# EXCERPT PROVIDED:
BEGIN
1. Overview
Respiration releases energy from glucose to synthesise ATP, but the amount of ATP made depends on whether oxygen is available. In aerobic conditions glycolysis is followed by the link reaction, the Krebs cycle and oxidative phosphorylation, so glucose is fully oxidised and a large amount of ATP is synthesised. In anaerobic conditions only glycolysis runs and the small ATP yield from that step is all that is gained. This section explains why the yields differ so greatly, how the plant rice is adapted to grow with its roots underwater, and how the rate of respiration can be measured using redox indicators (DCPIP and methylene blue) and respirometers.
Key Definitions
- Aerobic respiration: the release of energy from organic molecules in the presence of oxygen, involving glycolysis, the link reaction, the Krebs cycle and oxidative phosphorylation.
- Anaerobic respiration: the release of energy from organic molecules without oxygen, in which only glycolysis runs and pyruvate is converted to lactate or to ethanol and carbon dioxide.
- Oxidative phosphorylation: the synthesis of ATP using energy released as electrons pass along the electron transport chain, driven by a proton gradient across the inner mitochondrial membrane.
- Aerenchyma: plant tissue containing large interconnected air spaces that allow oxygen to diffuse from the shoots down to submerged roots.
- Ethanol fermentation: anaerobic respiration in plants and yeast in which pyruvate is converted to ethanol and carbon dioxide, regenerating NAD for glycolysis.
- Redox indicator: a dye such as DCPIP or methylene blue that changes colour when it is reduced, used to follow the rate of hydrogen removal during respiration.
- Respirometer: apparatus that measures the rate of oxygen uptake by a respiring organism by following the change in gas volume at constant temperature.
- Respiratory quotient (RQ): the ratio of the volume of carbon dioxide produced to the volume of oxygen consumed in respiration over the same period of time.
END
# DATASET EXTRACT:
BEGIN
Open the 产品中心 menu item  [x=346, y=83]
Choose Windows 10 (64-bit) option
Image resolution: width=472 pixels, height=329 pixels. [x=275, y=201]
END
# AIM OF THE TASK:
Proceed with the respiration overview, picking up right after its final definition. The listing comes from a separate source and is unrelated to the respiration overview.

# EXERCISE ANSWER:
Content
Why aerobic respiration yields so much more ATP than anaerobic respiration
In glycolysis, one glucose molecule is split into two pyruvate molecules with a net gain of 2 ATP (by substrate-level phosphorylation) and the reduction of NAD to reduced NAD. Glycolysis is the only stage that runs in both aerobic and anaerobic conditions, so the small ATP yield from glycolysis is essentially all the cell gains anaerobically.
When oxygen is present, pyruvate enters the mitochondrion and passes through the link reaction and the Krebs cycle. These stages release carbon dioxide and, crucially, produce large amounts of reduced NAD and reduced FAD. These reduced coenzymes carry hydrogen atoms to the electron transport chain on the inner mitochondrial membrane. There, the hydrogen atoms split into protons and electrons; as the electrons are passed from carrier to carrier, energy is released and used to pump protons into the intermembrane space, building a proton gradient. The protons then diffuse down this gradient, back into the matrix, through ATP synthase, and this flow drives the synthesis of most of the cell's ATP. This is oxidative phosphorylation. Oxygen is essential because it is the final electron acceptor, combining with electrons and protons to form water; without oxygen the chain backs up, no protons are pumped, and these aerobic stages stop.
The result is that aerobic respiration regenerates many ATP molecules per glucose, while anaerobic respiration regenerates only the few from glycolysis. (You do not need to learn the exact total ATP figure; you need to explain the difference.) The reason anaerobic respiration continues at all is that converting pyruvate to lactate (in animals) or to ethanol and carbon dioxide (in plants and yeast) regenerates NAD, allowing glycolysis to keep running and keep making its small amount of ATP.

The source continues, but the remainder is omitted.